A cena era tão rotineira que foi até difícil de acreditar. Ao retraçar seus passos anteriores ao resultado positivo no exame antidoping por uso de fenoterol, Rafaela Silva percebeu que o contato com a pequena Lara, de apenas 7 meses, era a única explicação possível. A campeã olímpica diz ter sempre sido quase obsessiva com o cuidado com o corpo, justamente para não ter de se justificar em um momento como esse. Agora, porém, ao lado do advogado Bichara Neto, prepara sua defesa para não ver cair por terra o sonho de buscar um novo pódio olímpico em Tóquio.
O ato de dar seu nariz para bebês brincarem, Rafa diz, vem do relacionamento com seus dois sobrinhos. O costume já foi registrado em redes sociais com fotos e vídeos que, agora, vão servir de base para o argumento da defesa, assim como o histórico sem manchas da atleta, conforme o GloboEsporte.com apurou. No dia 4 de agosto, pouco antes de embarcar para Lima, onde conquistaria seu primeiro ouro pan-americano, Rafaela Silva foi à casa de judocas do Instituto Reação. Entre elas, Flávia Rodrigues, mãe da pequena Lara, de apenas sete meses. Lá, brincou com a criança e com o sobrinho, Sylvestre. Além disso, fez sauna, outro ponto importante da defesa.

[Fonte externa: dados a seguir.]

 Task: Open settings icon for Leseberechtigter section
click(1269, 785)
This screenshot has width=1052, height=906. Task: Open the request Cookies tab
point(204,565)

O tempo exposta à alta temperatura da sauna também teria facilitado a entrada do fenoterol no organismo de Rafa. A pequena Lara faz uso regular da substância para tratar uma asma e, ao morder o nariz da judoca, teria expirado a substância. A certeza de que foi nesse momento que teria tido o contato com o fármaco é tanta que a campeã olímpica não se vê fora dos Jogos de Tóquio.
– Sempre fiz meus testes, sempre entrei sem nenhuma preocupação. A história que a gente tem para contar é que eu sempre tivesse esse cuidado porque, como atleta, não queria nunca passar por um momento como esse. Nunca iria imaginar que, ao pegar uma criança de seis meses no colo, que faz uso dessa substância, e, numa brincadeira, por sempre ter esse costume de brincar com o meu sobrinho, sempre dou o meu nariz para ficar chupando, como se fosse uma chupeta, uma mamadeira – disse.
– Quando fiquei sabendo dessa notícia, a única pessoa que tinha feito uso dessa substância era a Lara, filha da minha amiga. O Dr. Cameron me explicou um pouco: conforme ela vai me chupando o nariz, eu vou inalando a substância – completou.
Luiz Cláudio Cameron é o chefe do Laboratório de Bioquímica da Universidade Federal do Estado do Rio de Janeiro (Unirio). É ele quem auxilia a defesa de Rafaela Silva no caso. Segundo ele, a versão da judoca para o contato com a substância é plausível. Há, inclusive, a expectativa de que a atleta consiga manter o ouro conquistado do Pan de Lima.
– O fenoterol tem uma vida relativamente curta e é rapidamente ejetado. Não tem nenhuma incompatibilidade entre esses resultados. É perfeitamente aceitável. Não há qualquer dúvida. É um broncodilatador muito usado no dia a dia. Então, é muito tranquilo considerar que uma criança que acabou de usar estava expirando o fármaco. Então, como houve o contato entre as vias aéreas da criança e da Rafaela, é bastante plausível que tenha sido exposta dessa forma. E o que temos até agora parece ser coerente com essa tese.
Acostumado a estar à frente de casos de doping em atletas, como os dos nadadores Gabriel Santos e Etiene Medeiros, Bichara Neto também confia que Rafaela Silva sairá do processo sem nenhuma suspensão.
– Em tese, é uma substância que poderia ter uma punição de até dois anos, considerando que ela não teve a intenção de se dopar. Mas, com a tese defendida, que vai ser apresentada na hora de fazer a defesa dela, estamos confiantes de que ela não teve culpa alguma e que não terá nenhuma suspensão.
Para Flávio Canto, o fato de a judoca ter testado negativo em novo exame tão pouco tempo depois, durante o Mundial do Japão, também ajuda na defesa.
– Fazer o exame lá, tão pouco tempo depois do Pan, foi importante. (Reportagem G1- Por Carol Oliveira e João Gabriel Rodrigues).